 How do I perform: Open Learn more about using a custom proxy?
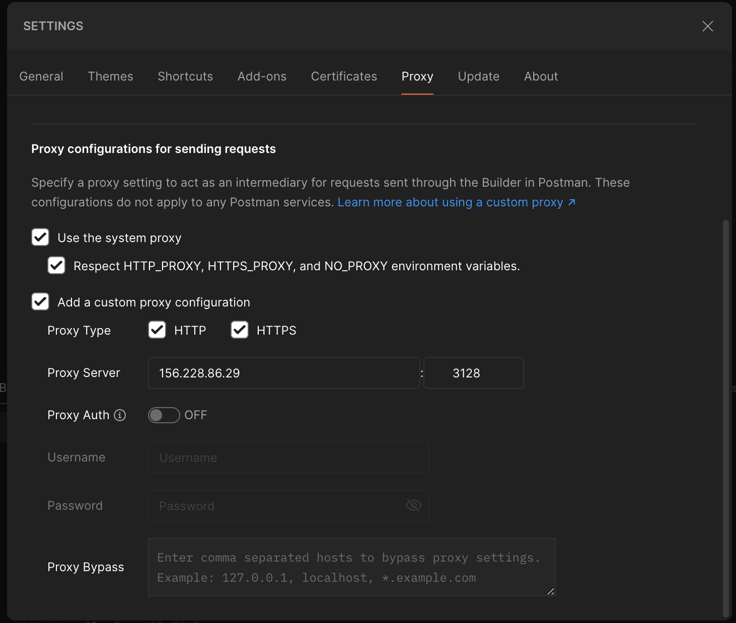(456, 202)
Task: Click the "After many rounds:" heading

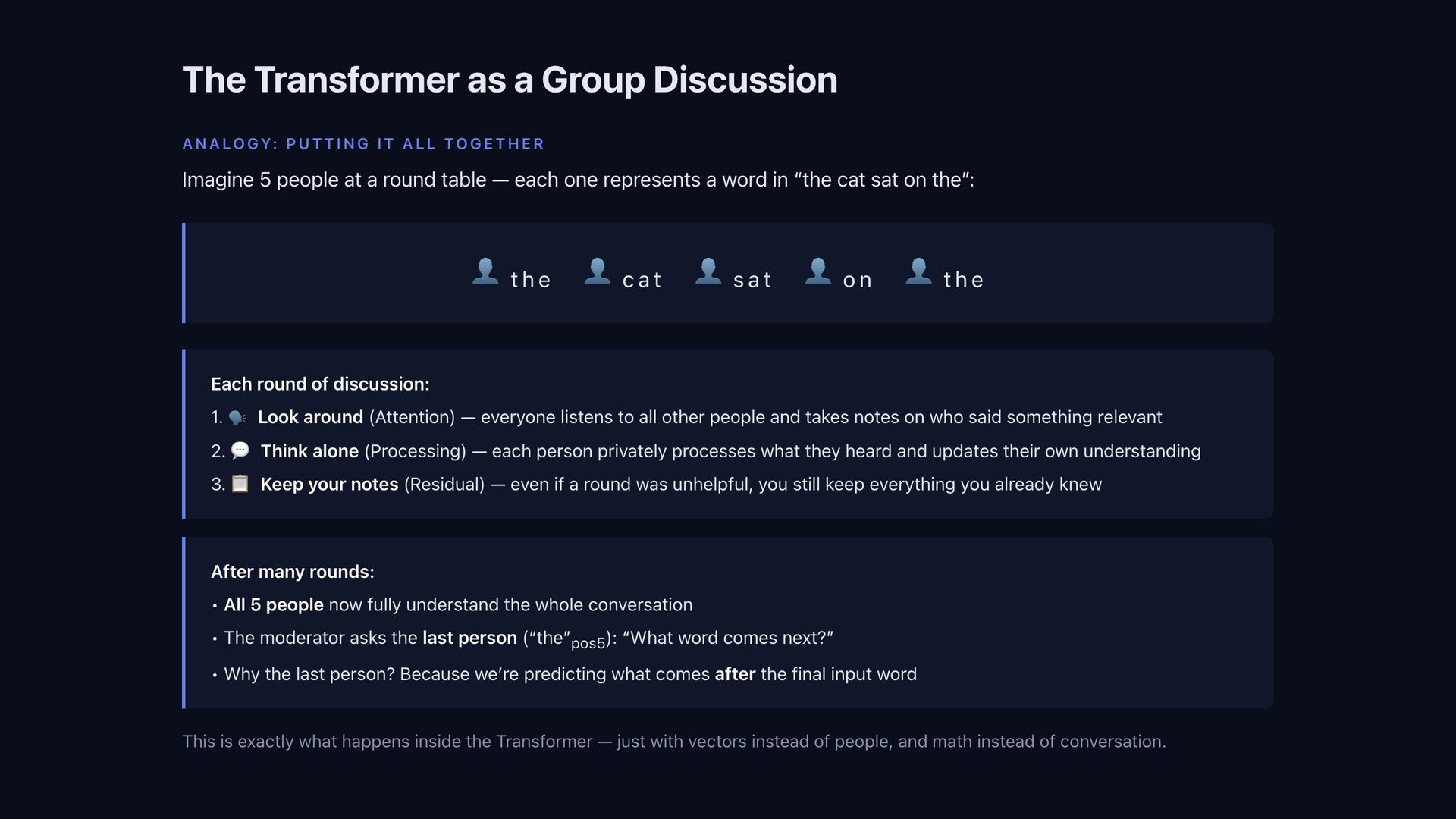Action: tap(293, 572)
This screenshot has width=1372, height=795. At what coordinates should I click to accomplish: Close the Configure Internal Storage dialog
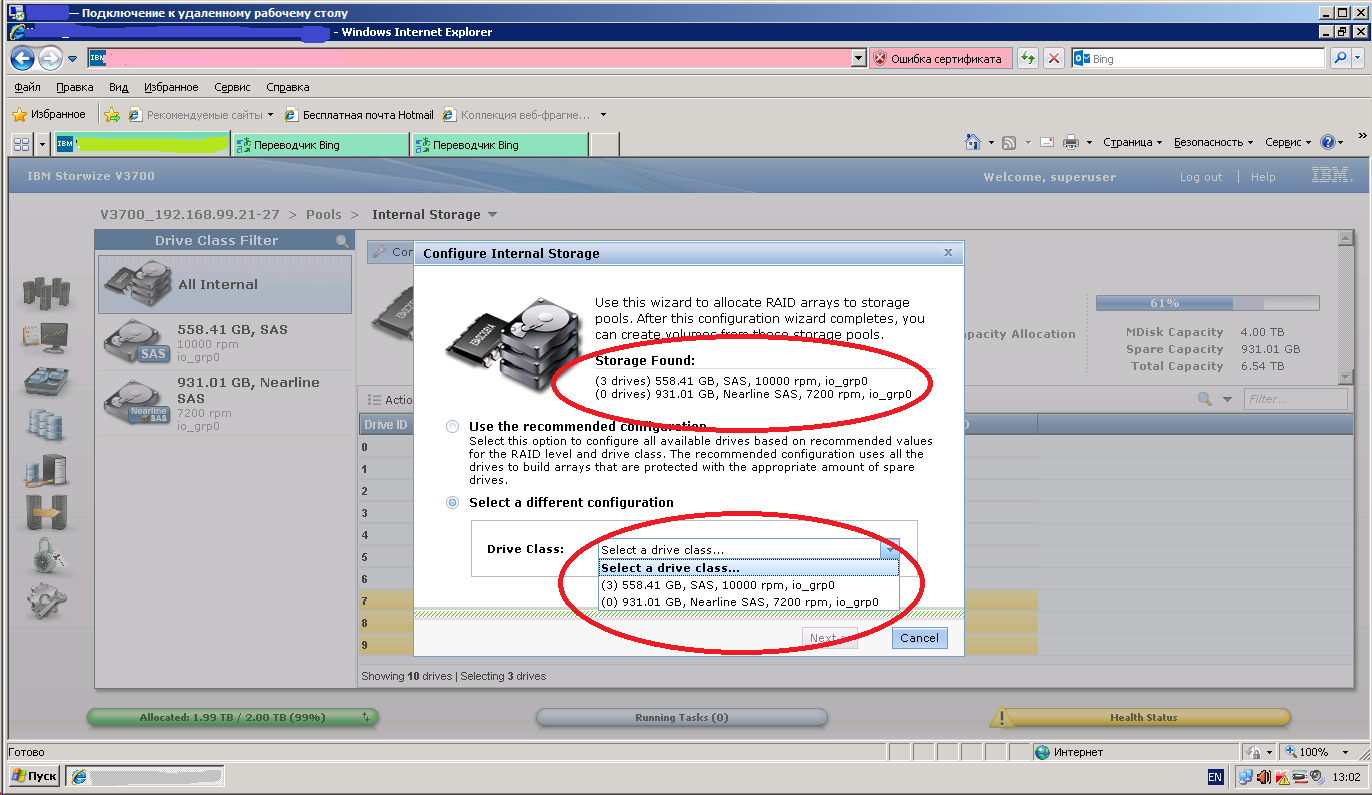pyautogui.click(x=948, y=253)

* _ACTION ITEM_:
Output the material word for word. Pictures do not go in.

* _RESULT FOR THIS TASK_:
 How do I perform: Open Learn more about using a custom proxy?
(456, 202)
Task: Click the "After many rounds:" heading

Action: tap(293, 572)
This screenshot has width=1372, height=795. At what coordinates should I click to accomplish: Close the Configure Internal Storage dialog
pyautogui.click(x=948, y=253)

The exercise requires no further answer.